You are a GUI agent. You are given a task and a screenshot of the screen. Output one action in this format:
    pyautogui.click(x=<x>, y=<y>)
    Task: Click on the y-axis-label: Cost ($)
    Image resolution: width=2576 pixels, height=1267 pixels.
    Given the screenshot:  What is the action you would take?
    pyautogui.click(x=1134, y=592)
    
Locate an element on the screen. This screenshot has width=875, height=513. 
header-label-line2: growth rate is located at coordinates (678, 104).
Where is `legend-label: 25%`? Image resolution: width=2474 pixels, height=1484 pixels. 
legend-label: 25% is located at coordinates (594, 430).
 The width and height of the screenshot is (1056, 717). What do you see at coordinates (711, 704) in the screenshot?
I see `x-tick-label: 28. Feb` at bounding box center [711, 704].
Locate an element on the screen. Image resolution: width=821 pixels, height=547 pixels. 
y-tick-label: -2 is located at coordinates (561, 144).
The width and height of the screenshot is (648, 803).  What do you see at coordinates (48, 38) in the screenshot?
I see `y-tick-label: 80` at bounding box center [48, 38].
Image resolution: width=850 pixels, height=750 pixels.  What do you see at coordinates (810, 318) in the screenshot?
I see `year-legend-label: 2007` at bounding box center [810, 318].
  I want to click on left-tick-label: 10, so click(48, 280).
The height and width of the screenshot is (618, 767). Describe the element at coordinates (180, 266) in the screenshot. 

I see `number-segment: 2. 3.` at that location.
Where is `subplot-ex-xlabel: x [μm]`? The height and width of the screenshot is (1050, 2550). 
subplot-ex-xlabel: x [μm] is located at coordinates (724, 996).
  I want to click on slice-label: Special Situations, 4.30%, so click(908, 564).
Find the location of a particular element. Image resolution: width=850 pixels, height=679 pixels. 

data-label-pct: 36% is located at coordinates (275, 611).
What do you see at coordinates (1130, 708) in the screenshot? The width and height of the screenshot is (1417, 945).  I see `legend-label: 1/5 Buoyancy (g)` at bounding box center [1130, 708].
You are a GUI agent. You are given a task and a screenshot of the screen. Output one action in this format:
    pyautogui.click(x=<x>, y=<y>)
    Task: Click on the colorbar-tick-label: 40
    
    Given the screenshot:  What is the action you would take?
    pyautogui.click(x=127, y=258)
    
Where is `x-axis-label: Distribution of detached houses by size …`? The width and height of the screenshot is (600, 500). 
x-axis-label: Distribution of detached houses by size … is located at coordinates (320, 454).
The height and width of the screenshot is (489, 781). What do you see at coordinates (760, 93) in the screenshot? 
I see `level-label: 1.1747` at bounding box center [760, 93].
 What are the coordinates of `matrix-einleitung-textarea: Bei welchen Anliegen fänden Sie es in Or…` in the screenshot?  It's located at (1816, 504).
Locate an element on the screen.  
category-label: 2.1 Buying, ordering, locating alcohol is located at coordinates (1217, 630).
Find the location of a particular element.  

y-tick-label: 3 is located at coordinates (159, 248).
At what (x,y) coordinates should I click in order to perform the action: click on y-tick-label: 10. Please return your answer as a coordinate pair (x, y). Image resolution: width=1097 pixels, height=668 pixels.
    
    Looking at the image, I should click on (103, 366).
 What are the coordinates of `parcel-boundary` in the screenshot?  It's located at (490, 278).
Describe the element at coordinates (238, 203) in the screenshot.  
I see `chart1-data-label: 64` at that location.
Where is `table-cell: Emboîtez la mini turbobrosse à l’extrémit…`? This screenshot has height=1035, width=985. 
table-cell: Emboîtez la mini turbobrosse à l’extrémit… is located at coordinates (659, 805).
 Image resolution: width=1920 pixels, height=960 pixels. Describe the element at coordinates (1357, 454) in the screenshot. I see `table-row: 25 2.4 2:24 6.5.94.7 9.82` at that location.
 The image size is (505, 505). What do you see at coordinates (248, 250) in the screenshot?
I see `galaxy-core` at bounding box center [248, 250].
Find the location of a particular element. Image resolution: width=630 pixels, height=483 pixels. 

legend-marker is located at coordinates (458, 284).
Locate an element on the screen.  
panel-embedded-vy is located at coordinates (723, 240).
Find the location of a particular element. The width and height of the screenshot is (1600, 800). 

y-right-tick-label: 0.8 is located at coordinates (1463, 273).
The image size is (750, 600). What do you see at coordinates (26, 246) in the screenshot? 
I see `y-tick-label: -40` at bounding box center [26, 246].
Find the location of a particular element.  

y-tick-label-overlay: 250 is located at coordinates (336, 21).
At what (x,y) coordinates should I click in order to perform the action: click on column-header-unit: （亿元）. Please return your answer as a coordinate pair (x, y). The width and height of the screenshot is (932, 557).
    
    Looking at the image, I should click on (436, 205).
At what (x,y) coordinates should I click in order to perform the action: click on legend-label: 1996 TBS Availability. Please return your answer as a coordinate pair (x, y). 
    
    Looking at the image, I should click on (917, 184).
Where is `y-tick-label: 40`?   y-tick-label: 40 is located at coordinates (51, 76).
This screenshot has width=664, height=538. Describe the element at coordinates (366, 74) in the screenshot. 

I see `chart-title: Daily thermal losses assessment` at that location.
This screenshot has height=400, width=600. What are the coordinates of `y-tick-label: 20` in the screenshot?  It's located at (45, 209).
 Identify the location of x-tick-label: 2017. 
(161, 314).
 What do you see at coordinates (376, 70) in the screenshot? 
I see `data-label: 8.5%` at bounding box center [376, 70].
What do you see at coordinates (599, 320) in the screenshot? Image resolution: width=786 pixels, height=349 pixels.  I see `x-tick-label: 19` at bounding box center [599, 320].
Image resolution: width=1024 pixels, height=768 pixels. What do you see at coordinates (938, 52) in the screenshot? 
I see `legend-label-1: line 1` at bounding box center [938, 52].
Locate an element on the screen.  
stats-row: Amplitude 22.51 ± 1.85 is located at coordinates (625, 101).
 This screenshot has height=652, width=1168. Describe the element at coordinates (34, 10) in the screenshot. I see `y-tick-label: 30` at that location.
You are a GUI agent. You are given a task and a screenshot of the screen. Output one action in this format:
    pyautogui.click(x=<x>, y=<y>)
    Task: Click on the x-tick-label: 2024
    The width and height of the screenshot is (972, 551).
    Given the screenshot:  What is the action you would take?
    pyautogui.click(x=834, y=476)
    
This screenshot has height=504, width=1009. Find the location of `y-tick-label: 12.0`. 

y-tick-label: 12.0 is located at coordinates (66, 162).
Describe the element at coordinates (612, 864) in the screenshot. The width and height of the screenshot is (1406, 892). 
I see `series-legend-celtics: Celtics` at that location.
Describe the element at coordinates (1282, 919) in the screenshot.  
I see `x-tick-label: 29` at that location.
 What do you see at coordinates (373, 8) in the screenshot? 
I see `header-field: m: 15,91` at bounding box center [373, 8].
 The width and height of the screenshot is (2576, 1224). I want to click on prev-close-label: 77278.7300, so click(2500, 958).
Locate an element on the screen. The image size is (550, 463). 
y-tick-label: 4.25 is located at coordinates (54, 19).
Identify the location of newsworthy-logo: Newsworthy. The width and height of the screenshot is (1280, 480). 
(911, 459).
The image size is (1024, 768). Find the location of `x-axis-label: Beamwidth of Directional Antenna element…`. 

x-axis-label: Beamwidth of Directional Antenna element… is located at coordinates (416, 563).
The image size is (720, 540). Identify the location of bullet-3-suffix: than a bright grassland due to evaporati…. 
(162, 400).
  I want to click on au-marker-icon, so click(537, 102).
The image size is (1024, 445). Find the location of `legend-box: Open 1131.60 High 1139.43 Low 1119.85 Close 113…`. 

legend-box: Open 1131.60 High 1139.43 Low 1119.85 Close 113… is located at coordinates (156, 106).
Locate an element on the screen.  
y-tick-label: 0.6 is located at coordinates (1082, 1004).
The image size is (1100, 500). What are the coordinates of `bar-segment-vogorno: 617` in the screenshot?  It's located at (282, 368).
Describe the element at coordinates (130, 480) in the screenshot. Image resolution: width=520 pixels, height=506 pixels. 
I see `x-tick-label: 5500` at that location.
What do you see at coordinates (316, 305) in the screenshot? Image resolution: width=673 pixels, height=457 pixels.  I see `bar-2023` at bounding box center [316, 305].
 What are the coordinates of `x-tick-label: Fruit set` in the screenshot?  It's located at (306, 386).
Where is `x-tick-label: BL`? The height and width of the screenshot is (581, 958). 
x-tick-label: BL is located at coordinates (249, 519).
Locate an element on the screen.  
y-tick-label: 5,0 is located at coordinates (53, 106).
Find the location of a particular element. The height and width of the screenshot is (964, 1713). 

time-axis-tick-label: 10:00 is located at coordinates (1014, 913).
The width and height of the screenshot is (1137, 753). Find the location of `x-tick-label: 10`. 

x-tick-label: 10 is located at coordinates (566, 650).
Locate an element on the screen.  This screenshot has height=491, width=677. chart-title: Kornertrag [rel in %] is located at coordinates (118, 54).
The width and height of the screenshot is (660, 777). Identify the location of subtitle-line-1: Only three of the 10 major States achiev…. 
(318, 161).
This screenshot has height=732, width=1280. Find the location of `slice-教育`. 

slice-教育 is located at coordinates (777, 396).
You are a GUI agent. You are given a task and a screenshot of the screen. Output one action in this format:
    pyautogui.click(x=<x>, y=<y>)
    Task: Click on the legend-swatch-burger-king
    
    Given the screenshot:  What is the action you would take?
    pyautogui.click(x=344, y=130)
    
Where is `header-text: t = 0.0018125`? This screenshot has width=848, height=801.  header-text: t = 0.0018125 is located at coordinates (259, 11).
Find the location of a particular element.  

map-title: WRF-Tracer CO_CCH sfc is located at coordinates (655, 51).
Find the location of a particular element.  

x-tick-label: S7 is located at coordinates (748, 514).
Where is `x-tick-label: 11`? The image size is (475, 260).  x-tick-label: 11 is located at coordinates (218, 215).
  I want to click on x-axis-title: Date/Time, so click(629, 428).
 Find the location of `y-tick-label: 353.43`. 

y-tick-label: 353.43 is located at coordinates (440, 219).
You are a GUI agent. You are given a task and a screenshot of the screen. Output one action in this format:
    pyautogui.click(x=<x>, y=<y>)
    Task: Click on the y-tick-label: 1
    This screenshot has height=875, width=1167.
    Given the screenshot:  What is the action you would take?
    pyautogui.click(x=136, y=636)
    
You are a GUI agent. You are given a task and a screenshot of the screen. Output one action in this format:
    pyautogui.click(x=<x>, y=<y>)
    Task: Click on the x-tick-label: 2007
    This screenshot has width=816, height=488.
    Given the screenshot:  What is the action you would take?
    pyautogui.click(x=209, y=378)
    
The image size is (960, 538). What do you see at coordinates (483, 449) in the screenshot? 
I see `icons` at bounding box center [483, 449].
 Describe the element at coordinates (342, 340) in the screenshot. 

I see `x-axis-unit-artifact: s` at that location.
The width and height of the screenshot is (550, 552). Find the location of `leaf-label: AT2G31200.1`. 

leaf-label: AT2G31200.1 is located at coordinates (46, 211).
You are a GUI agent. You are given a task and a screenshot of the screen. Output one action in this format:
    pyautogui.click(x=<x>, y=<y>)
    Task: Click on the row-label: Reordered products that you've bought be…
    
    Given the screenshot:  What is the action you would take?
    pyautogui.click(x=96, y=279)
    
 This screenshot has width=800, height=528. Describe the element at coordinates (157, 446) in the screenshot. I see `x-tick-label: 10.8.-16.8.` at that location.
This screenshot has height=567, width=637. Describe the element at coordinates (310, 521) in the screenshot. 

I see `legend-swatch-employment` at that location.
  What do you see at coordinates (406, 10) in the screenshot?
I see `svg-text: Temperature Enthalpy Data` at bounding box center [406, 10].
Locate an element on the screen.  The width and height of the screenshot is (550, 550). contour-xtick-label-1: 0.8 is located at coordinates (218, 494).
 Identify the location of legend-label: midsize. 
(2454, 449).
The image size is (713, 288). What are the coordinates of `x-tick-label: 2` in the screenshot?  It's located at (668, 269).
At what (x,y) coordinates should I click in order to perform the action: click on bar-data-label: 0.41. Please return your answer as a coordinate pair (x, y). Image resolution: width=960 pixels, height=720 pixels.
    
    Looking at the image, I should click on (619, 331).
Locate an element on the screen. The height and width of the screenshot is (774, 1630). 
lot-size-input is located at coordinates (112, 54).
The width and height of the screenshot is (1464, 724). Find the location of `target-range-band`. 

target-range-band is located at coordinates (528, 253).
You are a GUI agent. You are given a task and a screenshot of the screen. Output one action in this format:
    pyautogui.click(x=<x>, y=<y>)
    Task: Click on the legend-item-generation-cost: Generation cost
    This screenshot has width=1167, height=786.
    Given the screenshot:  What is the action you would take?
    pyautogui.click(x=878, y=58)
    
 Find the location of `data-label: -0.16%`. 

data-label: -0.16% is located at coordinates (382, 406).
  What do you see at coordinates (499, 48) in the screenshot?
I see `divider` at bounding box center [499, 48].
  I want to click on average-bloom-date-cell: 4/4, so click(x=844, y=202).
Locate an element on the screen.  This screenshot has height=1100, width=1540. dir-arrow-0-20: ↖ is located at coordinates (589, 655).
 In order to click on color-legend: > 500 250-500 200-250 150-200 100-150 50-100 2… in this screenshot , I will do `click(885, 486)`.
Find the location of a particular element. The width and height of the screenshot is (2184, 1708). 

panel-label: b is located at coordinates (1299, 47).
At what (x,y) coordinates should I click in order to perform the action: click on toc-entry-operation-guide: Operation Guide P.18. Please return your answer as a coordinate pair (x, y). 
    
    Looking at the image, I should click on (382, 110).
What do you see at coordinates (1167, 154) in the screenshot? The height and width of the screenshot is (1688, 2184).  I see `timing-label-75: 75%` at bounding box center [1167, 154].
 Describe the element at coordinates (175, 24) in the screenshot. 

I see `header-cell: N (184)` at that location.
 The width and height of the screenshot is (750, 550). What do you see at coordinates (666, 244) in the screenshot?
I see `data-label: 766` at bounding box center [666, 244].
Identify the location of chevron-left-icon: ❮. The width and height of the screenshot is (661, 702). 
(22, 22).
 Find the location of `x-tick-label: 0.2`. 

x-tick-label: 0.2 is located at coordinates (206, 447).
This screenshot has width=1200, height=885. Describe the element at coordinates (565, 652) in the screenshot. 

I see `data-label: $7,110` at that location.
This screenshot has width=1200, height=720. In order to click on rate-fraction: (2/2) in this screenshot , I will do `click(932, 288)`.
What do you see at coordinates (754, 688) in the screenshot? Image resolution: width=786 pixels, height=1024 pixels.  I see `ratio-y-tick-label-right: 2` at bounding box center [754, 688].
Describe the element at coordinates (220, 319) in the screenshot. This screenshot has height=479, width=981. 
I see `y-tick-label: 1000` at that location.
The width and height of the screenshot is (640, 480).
+ + +
- **REQUIRED WORK**
Find every line in the records that contains the string "subplot" and copy each of those lines in full. Case counts.

- **WRITTEN ANSWER**
Where is `subplot-ex-xlabel: x [μm]`? The height and width of the screenshot is (1050, 2550). 
subplot-ex-xlabel: x [μm] is located at coordinates (724, 996).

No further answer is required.